P
ptisme
Guest
Please dont take this as beating up on you but you use the words “I” and “me” an awful lot. That suggests why you weren’t satisfied with the Baptists and the Catholics previously IMHO.Well, I was a Baptist beforehand for twenty- *one *years. By that argument, I guess you could say that the Baptists were right all along. You can tell a tree by its fruits. I’ve never, as a Catholic, experienced the desire that I do now as a Lutheran to live my life solely for Christ. If going from one supposedly Catholic diocese to another is like going to another denomination( sometimes there are even liturgical variances. What’s up with an altar being put in the middle of the sanctuary and people standing when they should be kneeling?), and if the LCMS is consistent in its doctrine no matter which district you live in, then yes, the LCMS gets points for consistency. I’ve never left a Confession as a Lutheran with doubts that the Confession was valid because I forgot a point or two of minutiae. Lutheran pastors have never been, on a global scale, the focus of the kind of scandals we’ve seen rock the Catholic Church, what with charges not only of pedophilia, but of verbal, physical and emotional abuse of those they are charged to teach.

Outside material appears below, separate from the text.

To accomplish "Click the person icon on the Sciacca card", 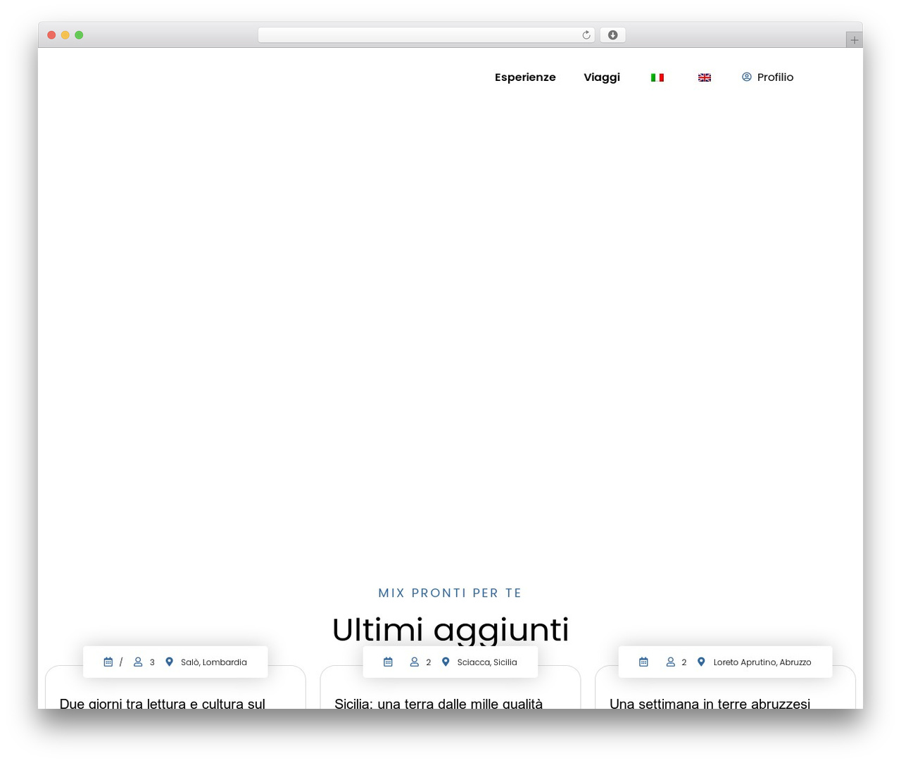I will point(415,662).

The Holy Spirit led me to the doors of my Lutheran Church Missouri Synod as someone with an open heart who was willing to learn. I’ve been embraced and accepted by Lutherans as I had never been as a Baptist ( the church I was raised in ) or as a Catholic. The Lutherans also make it possible for me to serve the church, to proclaim the Word and to have a direct influence on the affairs of the congregation. With the Word and Sacrament, I am assured of salvation. Where is that assurance in the Catholic Church?